Introduction:
In SPRINT (Systolic blood PRessure INtervention Trial), non-diabetic patients with hypertension at high cardiovascular risk treated with intensive blood pressure (BP) control (<120mmHg) had fewer major adverse cardiovascular events (MACE) and all-cause deaths but higher rates of serious adverse events (SAE) compared with patients treated with standard BP control (<140mmHg). However, the degree of benefit or harm for an individual patient could vary due to heterogeneity in treatment effect.
Methods:
Using patient-level data from SPRINT, we developed predictive models for benefit (freedom from death or MACE) and harm (increased SAE) to allow for individualized BP treatment goals based on projected risk-benefit for each patient. Interactions between candidate variable and treatment were evaluated in the models to identify differential treatment effects. We performed 10 fold cross-validation for both the models.
Results:
Among 9361 patients, 8606 (92%) patients had no MACE or death event (benefit) and 3529 (38%) patients had a SAE (harm) over a median follow-up of 3.3 years. The benefit model showed good discrimination (c-index= 0.72; cross-validated c-index= 0.72) with treatment interactions of age, sex, and baseline systolic BP (Figure A), with more benefit of intensive BP treatment in patients who are older, male, and have lower baseline SBP. The SAE risk model showed moderate discrimination (c-index=0.66; cross-validated c-index= 0.65) with a treatment interaction of baseline renal function (Figure B), indicating less harm of intensive treatment in patients with a higher baseline creatinine. The mean predicted absolute benefit of intensive BP treatment was of 2.2% ± 2.5% compared with standard treatment, but ranged from 10.7% lower benefit to 17% greater benefit in individual patients.
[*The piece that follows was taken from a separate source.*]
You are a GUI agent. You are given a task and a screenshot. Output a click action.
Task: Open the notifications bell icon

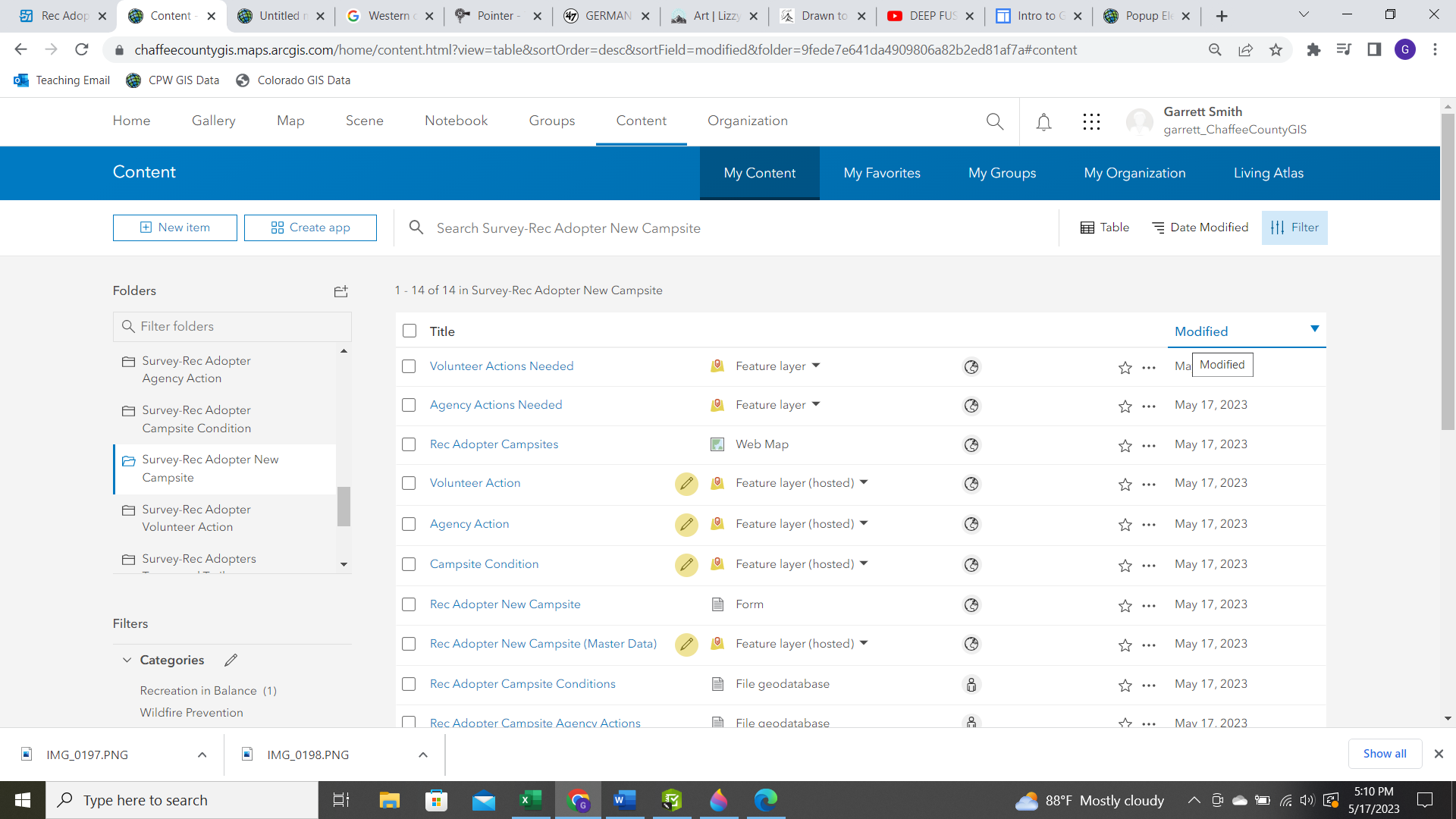click(x=1043, y=121)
Similarly, mean predicted absolute harm with intensive treatment was 1.0% ± 1.9%, but ranged from 15.9% lesser harm to 4.9% more harm.
Conclusion:
Among non-diabetic patients with hypertension at high cardiovascular risk, we developed prediction models using basic clinical data that can identify patients with higher likelihood of benefit vs. harm with BP treatment strategies. These models could be used to tailor the treatment approach based on the projected risk and benefit for each unique patient.